Every year each employee fills out a long (and rather tedious) form regarding their goals for the upcoming year. This can include things like decreasing line shrinkage, completing a funding proposal, completing documentation, doing audits, or managing a project. Everyone’s job descriptions are different and thus their goals are unique. Then, for each of these, the employee sets benchmarks for what is below average performance, vs average vs above average vs superior. Managers vaguely look over the goals and sign off on it. Once the year is completed, each employee does a self-evaluation and then meets with their boss for a performance evaluation, where ideally the boss and the employee will reach an agreement on how the employee performed. Once the entire department has been evaluated, the boss divides up the possible salary increase. The company will set a certain percentage, say 3%, as the average compensation increase. A department manager then has to make sure their department increases average 3%.

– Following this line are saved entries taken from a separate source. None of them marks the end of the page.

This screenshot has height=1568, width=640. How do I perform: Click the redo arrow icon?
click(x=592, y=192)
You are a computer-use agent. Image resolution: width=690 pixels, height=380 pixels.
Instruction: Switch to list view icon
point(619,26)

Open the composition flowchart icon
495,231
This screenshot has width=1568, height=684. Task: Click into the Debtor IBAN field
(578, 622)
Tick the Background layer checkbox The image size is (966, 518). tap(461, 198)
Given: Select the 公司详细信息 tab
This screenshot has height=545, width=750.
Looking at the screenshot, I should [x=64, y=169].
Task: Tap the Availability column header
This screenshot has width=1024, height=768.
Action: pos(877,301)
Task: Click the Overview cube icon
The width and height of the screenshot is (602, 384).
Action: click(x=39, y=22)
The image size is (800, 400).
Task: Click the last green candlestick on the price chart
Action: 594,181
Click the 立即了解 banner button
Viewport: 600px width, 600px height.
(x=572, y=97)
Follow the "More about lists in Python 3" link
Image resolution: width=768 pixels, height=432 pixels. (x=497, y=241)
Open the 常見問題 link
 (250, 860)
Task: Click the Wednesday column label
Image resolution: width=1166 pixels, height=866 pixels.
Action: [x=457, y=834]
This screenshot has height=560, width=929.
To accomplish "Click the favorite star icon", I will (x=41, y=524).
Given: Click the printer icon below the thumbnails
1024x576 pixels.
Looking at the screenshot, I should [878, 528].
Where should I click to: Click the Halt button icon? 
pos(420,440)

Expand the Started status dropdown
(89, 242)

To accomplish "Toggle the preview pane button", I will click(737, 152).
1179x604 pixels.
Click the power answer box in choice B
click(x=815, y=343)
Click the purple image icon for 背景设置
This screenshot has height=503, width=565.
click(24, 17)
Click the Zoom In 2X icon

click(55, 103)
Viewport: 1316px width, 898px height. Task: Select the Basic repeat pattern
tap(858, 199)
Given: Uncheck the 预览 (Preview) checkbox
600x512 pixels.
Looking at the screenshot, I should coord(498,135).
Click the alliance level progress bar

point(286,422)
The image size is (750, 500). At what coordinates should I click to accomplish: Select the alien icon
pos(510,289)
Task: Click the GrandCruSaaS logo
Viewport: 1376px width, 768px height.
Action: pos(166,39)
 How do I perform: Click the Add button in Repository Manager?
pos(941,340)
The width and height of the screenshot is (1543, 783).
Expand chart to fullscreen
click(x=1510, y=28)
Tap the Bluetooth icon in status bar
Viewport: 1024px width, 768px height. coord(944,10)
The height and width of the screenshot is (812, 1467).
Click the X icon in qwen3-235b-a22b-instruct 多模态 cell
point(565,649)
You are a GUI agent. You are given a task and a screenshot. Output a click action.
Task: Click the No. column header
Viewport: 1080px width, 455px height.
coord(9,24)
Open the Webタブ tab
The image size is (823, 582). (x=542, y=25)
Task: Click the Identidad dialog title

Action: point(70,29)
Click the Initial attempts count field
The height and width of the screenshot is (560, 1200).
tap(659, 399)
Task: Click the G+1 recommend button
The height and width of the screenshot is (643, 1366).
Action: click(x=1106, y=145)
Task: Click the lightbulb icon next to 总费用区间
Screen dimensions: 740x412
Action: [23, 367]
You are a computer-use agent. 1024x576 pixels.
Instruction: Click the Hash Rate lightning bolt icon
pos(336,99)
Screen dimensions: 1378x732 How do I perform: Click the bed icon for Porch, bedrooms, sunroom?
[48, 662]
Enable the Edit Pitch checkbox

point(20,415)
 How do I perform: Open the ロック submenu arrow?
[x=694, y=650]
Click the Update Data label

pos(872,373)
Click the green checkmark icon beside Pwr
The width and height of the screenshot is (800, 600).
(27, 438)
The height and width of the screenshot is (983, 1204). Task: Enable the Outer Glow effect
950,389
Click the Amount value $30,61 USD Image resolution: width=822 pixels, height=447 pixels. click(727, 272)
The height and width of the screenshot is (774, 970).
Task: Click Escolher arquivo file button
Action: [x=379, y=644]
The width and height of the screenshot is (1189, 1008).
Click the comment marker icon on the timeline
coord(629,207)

The problems with this system are numerous and probably detrimental to the company. The first problem is obviously that the employees are in competition with each other. Within a company that relies upon collaboration and team work, having employees compete for a raise cannot be good for working relations or morale. The second problem with this system is that it encourages safe goals. If an employee wants a good performance review at the end of the year, they are likely to make their normal behavior an above average benchmark. Safe goals are bad for the company, as no one is encouraged to take risks and stretch themselves, resulting in a middle-of-the-road, unexciting company. Lastly, this system penalizes the honest. If an employee goes into a performance review with an honest evaluation of themselves they should not only argue in places where it is to their benefit, but also places where it is in their detriment. It makes a mockery of the whole system for an employee to receive a high evaluation where they don’t deserve it, while not helping the company identify opportunities for improvement.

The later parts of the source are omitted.